By the end of that first year away at school, I was taking steps to transfer (to a Bible school), while suffering with a quickly deteriorating voice. Arriving at Bible school that next year, I was physically unable to sing or sometimes even speak. What had once been my identity and idol, was supernaturally ripped from my throat. I saw several doctors in downtown Chicago, seeking help and healing, endured not-so-fun cameras being shoved down my nose, and medication that just didn’t help. The doctors were unable to explain my issues. So they dubbed it “unexplained severe vocal fatigue”. In an environment (Bible school) where I probably would have sought recognition and value from being a regular worship leader for the student body, I was blocked and rescued from myself.

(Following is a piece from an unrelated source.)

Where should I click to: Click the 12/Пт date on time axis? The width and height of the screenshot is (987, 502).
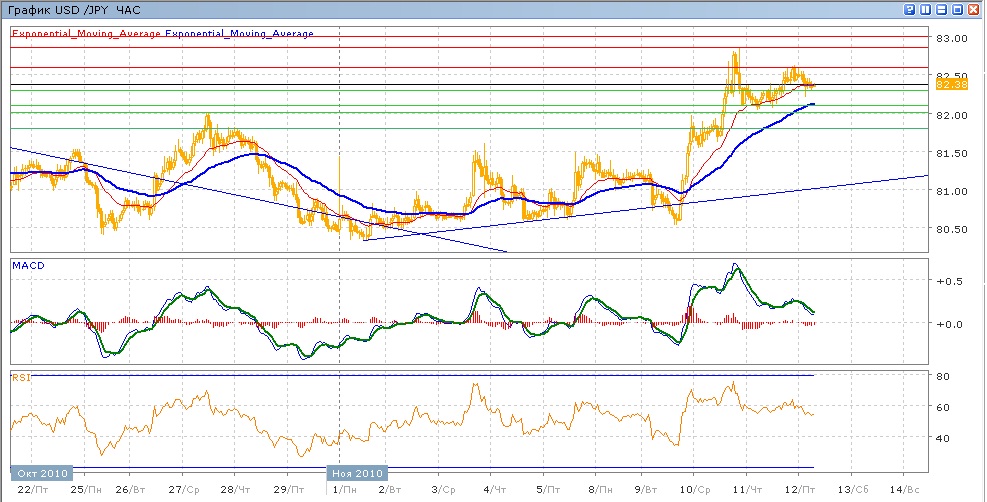click(798, 490)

I have this distinct memory of standing, not-singing (unable to) Matt & Beth Redman’s “Blessed Be Your Name” with the student body during a mid-week chapel service. As “we” sang the bridge section, I began to weep…
You give and take away.
You give and take away.
My heart will choose to say,
Lord blessed be your name.
It was in that moment that God and I got really honest. My heart was broken. I missed singing. I was bitter that God had allowed me to loose my voice. I felt lost, not knowing what talent I had to offer Him any longer… And I was finally able to praise Him in spite of my circumstance. As I read those words on the screen, I cried and cried because I finally meant them.
God knew that as long as I desired to be a rock star (for my glory), I would be unable to serve Him for His glory. In His wisdom He knew that in order to minister to “rock stars”, I had to not be one. This is my journey, not a blanket statement of right/wrong. God knew what I needed, and I still praise Him for it.
I continue to hope and pray that He will restore my voice, in His timing, when He feels that I am ready to sing for His glory alone. But until then, I am in awe of the opportunity He’s given me to serve other “voices”; some who live and sing for His glory, and others that have yet to. God is good, and He is deeply committed to restoring relationship with us. He’ll do what He needs to in order to draw us to Himself. Lord blessed be your name.